_Problem_: From the records below, find each line with the string "group" and copy it.

_Data for analysis_:
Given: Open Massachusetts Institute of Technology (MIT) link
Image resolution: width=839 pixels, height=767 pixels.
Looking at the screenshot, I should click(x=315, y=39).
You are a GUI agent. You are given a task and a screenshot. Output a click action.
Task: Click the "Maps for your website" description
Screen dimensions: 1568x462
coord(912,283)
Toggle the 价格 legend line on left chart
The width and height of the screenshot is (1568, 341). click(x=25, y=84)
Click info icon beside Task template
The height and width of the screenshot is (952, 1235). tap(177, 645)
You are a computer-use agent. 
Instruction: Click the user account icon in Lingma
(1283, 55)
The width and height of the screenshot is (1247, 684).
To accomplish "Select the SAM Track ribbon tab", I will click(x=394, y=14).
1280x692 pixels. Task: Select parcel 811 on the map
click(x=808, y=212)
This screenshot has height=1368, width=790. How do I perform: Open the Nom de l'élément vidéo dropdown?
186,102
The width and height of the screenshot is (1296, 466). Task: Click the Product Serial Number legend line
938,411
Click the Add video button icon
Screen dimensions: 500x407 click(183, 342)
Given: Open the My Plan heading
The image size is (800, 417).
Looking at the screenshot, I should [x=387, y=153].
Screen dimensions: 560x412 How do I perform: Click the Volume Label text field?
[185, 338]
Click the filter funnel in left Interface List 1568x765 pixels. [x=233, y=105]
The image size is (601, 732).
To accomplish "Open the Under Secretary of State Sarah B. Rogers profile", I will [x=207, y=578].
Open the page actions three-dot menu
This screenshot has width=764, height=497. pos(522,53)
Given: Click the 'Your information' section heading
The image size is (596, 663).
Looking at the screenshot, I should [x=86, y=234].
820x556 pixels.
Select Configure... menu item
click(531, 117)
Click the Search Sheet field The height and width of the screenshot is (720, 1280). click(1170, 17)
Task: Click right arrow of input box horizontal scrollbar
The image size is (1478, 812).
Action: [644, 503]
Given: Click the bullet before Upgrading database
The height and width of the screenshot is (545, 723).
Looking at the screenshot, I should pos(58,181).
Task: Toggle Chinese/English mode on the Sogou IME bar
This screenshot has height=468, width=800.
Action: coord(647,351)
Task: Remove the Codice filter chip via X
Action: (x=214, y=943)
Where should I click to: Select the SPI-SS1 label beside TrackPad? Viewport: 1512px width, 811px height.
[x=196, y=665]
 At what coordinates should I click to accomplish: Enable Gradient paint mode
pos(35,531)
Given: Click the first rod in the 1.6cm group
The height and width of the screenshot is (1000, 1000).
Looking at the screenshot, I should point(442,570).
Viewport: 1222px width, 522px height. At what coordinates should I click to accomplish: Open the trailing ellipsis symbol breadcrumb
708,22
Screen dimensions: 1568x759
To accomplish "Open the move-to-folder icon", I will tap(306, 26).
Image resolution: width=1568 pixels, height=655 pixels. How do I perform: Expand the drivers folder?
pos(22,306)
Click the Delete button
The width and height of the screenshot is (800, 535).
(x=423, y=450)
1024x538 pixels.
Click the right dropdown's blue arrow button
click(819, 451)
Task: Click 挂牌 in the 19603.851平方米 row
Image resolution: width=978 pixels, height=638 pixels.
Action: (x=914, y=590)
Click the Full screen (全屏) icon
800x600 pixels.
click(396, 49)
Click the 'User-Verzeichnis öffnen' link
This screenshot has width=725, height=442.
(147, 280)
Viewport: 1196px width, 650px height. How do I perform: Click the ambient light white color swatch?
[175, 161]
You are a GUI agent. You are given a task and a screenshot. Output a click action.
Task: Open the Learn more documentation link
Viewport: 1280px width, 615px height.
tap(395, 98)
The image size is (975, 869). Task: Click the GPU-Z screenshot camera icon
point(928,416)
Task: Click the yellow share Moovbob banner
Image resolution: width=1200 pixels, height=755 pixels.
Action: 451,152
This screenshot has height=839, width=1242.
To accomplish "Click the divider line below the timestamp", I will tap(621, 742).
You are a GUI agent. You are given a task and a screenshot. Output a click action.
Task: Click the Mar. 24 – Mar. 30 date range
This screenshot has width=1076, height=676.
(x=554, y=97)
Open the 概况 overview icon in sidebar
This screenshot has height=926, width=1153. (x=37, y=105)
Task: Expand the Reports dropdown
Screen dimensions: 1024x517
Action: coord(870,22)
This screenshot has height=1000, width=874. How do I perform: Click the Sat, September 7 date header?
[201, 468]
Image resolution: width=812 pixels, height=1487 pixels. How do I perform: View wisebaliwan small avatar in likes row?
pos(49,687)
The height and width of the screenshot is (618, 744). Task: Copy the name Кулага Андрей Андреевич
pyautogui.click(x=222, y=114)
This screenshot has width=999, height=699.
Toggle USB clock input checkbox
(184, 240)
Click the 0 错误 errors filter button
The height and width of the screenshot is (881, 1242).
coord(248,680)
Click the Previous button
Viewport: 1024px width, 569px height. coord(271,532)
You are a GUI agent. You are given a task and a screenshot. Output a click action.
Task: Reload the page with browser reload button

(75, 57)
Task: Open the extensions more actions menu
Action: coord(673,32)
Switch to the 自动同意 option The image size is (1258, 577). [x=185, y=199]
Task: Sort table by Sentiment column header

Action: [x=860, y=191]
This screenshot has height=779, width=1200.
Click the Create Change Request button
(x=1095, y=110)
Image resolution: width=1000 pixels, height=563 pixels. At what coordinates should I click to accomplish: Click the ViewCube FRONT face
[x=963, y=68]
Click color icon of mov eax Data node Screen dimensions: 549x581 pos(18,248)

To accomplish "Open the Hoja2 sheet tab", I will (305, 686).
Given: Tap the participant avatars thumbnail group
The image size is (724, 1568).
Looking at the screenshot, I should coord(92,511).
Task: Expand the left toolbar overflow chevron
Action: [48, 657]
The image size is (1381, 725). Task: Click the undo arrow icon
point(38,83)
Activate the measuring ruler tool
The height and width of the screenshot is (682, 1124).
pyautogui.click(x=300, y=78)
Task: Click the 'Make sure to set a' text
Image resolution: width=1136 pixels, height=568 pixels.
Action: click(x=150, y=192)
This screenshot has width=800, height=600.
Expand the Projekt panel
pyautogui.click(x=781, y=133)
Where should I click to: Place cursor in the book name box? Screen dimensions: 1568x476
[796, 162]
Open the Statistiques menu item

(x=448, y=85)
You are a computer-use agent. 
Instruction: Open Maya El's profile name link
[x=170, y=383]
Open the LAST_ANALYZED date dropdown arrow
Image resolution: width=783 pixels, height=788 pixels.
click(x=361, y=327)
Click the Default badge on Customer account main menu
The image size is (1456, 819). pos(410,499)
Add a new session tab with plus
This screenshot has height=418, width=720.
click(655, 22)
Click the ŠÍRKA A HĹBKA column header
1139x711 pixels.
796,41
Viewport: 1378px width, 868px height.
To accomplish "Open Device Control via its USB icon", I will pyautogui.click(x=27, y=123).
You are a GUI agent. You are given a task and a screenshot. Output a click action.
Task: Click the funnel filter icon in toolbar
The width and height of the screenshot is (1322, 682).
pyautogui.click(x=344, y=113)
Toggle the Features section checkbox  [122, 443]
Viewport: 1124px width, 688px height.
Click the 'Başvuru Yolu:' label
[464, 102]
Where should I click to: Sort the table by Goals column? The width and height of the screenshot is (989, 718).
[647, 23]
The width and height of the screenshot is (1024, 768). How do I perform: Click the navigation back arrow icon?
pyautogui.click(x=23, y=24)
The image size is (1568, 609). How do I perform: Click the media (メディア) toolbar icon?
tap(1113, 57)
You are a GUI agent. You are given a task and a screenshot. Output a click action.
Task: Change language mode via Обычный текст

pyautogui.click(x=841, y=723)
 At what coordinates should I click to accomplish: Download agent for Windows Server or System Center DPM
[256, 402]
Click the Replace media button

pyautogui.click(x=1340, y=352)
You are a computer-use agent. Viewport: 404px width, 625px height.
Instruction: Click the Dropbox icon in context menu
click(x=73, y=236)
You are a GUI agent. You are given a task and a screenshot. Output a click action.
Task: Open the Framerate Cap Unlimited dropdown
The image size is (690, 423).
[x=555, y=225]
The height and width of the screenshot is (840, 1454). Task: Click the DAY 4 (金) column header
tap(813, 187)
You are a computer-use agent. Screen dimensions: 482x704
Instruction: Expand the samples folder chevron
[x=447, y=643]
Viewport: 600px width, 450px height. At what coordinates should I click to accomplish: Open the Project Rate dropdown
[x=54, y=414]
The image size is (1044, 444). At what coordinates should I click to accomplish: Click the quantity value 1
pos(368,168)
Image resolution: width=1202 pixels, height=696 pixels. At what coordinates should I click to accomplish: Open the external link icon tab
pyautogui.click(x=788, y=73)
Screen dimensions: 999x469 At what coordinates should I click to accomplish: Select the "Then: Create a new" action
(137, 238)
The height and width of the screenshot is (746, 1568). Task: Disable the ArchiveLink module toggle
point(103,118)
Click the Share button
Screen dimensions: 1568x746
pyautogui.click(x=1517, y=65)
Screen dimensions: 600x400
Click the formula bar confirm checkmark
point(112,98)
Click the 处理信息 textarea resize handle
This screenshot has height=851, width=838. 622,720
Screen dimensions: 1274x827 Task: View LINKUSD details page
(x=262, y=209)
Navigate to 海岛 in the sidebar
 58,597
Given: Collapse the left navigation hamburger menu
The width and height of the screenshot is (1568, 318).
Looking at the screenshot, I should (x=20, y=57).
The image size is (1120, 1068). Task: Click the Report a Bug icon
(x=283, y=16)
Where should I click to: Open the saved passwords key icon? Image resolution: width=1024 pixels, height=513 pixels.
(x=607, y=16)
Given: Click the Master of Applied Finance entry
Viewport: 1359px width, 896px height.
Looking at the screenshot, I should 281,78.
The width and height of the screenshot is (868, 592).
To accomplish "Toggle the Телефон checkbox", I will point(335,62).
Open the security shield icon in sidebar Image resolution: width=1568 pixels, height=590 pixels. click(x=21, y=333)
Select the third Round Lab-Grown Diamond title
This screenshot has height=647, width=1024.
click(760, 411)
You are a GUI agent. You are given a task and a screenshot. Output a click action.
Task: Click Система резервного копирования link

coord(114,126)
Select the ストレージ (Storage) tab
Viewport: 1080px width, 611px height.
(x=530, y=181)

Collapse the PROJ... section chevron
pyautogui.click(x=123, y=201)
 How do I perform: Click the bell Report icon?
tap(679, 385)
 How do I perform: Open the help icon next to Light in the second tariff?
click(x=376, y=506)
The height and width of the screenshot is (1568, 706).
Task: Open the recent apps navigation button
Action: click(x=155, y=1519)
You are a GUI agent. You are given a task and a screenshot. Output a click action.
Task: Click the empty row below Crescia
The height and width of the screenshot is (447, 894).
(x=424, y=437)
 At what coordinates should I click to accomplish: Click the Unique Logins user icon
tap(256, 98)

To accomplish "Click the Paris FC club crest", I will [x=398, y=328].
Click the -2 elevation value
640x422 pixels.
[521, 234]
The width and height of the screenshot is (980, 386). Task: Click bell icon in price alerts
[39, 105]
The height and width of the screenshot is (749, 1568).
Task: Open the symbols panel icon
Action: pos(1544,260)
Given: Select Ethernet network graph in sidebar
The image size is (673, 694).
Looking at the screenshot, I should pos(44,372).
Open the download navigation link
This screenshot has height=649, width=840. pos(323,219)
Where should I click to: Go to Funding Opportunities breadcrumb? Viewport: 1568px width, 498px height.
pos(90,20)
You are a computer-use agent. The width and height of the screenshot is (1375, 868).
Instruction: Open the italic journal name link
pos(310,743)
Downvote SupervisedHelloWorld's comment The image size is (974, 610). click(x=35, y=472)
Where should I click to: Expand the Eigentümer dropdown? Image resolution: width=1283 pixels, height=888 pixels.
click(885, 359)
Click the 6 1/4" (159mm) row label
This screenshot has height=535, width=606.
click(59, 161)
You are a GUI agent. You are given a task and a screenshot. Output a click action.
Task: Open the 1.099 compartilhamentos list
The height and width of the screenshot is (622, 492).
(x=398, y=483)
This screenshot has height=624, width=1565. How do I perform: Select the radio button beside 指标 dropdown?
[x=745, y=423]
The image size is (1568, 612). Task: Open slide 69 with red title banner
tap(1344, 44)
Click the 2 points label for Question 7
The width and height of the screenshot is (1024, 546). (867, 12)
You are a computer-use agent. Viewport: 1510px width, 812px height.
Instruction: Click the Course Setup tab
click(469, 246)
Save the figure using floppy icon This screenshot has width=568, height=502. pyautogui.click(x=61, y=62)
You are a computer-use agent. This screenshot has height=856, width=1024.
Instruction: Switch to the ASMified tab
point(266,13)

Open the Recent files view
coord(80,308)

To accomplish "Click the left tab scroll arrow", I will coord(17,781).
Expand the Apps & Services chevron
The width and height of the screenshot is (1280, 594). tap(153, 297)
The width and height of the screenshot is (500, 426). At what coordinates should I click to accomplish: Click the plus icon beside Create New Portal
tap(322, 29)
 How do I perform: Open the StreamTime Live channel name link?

_Answer to this problem_:
Given: Click the first rod in the 1.6cm group
Given: Tap the participant avatars thumbnail group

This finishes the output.